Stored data

◆ ◆ ◆

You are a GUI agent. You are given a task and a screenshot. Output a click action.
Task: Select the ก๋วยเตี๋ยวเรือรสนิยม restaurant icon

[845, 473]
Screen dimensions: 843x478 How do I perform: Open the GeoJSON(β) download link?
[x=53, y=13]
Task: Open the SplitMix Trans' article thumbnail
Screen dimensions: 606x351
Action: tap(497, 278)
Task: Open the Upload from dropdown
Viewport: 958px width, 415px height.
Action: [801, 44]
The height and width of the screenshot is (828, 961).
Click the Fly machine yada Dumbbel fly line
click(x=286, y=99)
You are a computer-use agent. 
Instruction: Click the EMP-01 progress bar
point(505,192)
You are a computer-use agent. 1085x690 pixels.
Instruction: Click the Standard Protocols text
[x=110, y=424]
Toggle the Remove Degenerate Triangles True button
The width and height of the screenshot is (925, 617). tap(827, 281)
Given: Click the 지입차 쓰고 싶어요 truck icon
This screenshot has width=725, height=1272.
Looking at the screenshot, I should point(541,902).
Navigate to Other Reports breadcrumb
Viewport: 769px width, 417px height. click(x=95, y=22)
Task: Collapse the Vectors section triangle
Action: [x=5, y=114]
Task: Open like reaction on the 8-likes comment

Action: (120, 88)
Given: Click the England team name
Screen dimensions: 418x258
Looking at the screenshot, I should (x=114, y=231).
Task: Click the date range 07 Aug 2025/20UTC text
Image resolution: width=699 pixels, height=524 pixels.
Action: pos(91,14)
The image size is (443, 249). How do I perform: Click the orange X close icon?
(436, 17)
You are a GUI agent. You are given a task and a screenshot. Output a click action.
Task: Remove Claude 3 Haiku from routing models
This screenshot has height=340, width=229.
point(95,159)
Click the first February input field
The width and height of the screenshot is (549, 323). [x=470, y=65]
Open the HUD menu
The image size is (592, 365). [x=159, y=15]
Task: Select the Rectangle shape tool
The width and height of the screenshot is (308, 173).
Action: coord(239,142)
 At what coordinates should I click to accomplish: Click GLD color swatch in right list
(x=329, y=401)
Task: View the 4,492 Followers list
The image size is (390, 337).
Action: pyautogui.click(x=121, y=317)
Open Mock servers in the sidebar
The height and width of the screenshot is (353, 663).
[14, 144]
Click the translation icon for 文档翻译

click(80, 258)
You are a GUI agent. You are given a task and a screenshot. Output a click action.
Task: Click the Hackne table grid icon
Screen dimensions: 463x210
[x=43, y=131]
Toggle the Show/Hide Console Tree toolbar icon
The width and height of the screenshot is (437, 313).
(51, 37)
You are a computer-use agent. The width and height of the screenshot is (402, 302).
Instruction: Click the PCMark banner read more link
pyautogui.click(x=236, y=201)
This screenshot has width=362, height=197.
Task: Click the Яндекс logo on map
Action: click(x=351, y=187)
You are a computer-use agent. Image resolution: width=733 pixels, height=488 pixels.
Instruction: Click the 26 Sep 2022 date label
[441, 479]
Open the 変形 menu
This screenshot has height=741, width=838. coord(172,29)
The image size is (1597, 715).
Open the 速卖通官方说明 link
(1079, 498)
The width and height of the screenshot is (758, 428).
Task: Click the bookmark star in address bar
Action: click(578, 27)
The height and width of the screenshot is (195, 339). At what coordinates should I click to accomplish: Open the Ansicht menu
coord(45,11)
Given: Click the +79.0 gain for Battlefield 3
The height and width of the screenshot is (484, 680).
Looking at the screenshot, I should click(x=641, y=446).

◆ ◆ ◆

■ **Your task**: Every record above has to appear again, word for word.

■ **Problem solution**:
You are a GUI agent. You are given a task and a screenshot. Output a click action.
Task: Select the ก๋วยเตี๋ยวเรือรสนิยม restaurant icon

[845, 473]
Screen dimensions: 843x478 How do I perform: Open the GeoJSON(β) download link?
[x=53, y=13]
Task: Open the SplitMix Trans' article thumbnail
Screen dimensions: 606x351
Action: tap(497, 278)
Task: Open the Upload from dropdown
Viewport: 958px width, 415px height.
Action: [801, 44]
The height and width of the screenshot is (828, 961).
Click the Fly machine yada Dumbbel fly line
click(x=286, y=99)
You are a computer-use agent. 
Instruction: Click the EMP-01 progress bar
point(505,192)
You are a computer-use agent. 1085x690 pixels.
Instruction: Click the Standard Protocols text
[x=110, y=424]
Toggle the Remove Degenerate Triangles True button
The width and height of the screenshot is (925, 617). tap(827, 281)
Given: Click the 지입차 쓰고 싶어요 truck icon
This screenshot has width=725, height=1272.
Looking at the screenshot, I should point(541,902).
Navigate to Other Reports breadcrumb
Viewport: 769px width, 417px height. click(x=95, y=22)
Task: Collapse the Vectors section triangle
Action: [x=5, y=114]
Task: Open like reaction on the 8-likes comment

Action: (120, 88)
Given: Click the England team name
Screen dimensions: 418x258
Looking at the screenshot, I should (x=114, y=231).
Task: Click the date range 07 Aug 2025/20UTC text
Image resolution: width=699 pixels, height=524 pixels.
Action: pos(91,14)
The image size is (443, 249). How do I perform: Click the orange X close icon?
(436, 17)
You are a GUI agent. You are given a task and a screenshot. Output a click action.
Task: Remove Claude 3 Haiku from routing models
This screenshot has height=340, width=229.
point(95,159)
Click the first February input field
The width and height of the screenshot is (549, 323). [x=470, y=65]
Open the HUD menu
The image size is (592, 365). [x=159, y=15]
Task: Select the Rectangle shape tool
The width and height of the screenshot is (308, 173).
Action: coord(239,142)
 At what coordinates should I click to accomplish: Click GLD color swatch in right list
(x=329, y=401)
Task: View the 4,492 Followers list
The image size is (390, 337).
Action: pyautogui.click(x=121, y=317)
Open Mock servers in the sidebar
The height and width of the screenshot is (353, 663).
[14, 144]
Click the translation icon for 文档翻译

click(80, 258)
You are a GUI agent. You are given a task and a screenshot. Output a click action.
Task: Click the Hackne table grid icon
Screen dimensions: 463x210
[x=43, y=131]
Toggle the Show/Hide Console Tree toolbar icon
The width and height of the screenshot is (437, 313).
(51, 37)
You are a computer-use agent. The width and height of the screenshot is (402, 302).
Instruction: Click the PCMark banner read more link
pyautogui.click(x=236, y=201)
This screenshot has width=362, height=197.
Task: Click the Яндекс logo on map
Action: click(x=351, y=187)
You are a computer-use agent. Image resolution: width=733 pixels, height=488 pixels.
Instruction: Click the 26 Sep 2022 date label
[441, 479]
Open the 変形 menu
This screenshot has height=741, width=838. coord(172,29)
The image size is (1597, 715).
Open the 速卖通官方说明 link
(1079, 498)
The width and height of the screenshot is (758, 428).
Task: Click the bookmark star in address bar
Action: click(578, 27)
The height and width of the screenshot is (195, 339). At what coordinates should I click to accomplish: Open the Ansicht menu
coord(45,11)
Given: Click the +79.0 gain for Battlefield 3
The height and width of the screenshot is (484, 680).
Looking at the screenshot, I should click(x=641, y=446).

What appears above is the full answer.